Reproduce exactly the lines below, starting with the line that contains "julho 2021 (46, 1431)" and ending with the last line of the records, both included, and nothing else.
====== Given data ======
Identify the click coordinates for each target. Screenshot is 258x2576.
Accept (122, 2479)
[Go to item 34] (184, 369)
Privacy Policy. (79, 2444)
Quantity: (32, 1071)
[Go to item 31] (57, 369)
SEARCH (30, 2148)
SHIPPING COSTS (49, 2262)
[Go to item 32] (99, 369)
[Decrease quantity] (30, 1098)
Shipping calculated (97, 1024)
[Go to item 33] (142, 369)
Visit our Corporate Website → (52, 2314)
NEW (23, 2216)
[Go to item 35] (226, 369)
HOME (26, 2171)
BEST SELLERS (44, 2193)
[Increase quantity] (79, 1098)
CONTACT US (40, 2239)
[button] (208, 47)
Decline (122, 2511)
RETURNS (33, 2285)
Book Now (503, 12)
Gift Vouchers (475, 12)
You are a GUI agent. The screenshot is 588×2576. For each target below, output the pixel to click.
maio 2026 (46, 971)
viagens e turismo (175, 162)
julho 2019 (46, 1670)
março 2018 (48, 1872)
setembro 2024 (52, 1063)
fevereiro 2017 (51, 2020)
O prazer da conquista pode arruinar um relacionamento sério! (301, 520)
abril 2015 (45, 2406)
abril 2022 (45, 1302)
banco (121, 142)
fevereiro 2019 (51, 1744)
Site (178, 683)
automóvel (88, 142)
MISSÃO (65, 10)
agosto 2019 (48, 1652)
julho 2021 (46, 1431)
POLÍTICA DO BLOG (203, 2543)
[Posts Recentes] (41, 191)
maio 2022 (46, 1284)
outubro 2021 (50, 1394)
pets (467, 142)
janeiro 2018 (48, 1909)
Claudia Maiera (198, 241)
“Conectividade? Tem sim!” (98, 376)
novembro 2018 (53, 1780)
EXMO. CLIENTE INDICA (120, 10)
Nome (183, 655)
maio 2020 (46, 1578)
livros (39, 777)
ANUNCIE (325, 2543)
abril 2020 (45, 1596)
======
Expected answer.
julho 2021 (46, 1431)
POLÍTICA DO BLOG (203, 2543)
[Posts Recentes] (41, 191)
maio 2022 (46, 1284)
outubro 2021 (50, 1394)
pets (467, 142)
janeiro 2018 (48, 1909)
Claudia Maiera (198, 241)
“Conectividade? Tem sim!” (98, 376)
novembro 2018 (53, 1780)
EXMO. CLIENTE INDICA (120, 10)
Nome (183, 655)
maio 2020 (46, 1578)
livros (39, 777)
ANUNCIE (325, 2543)
abril 2020 (45, 1596)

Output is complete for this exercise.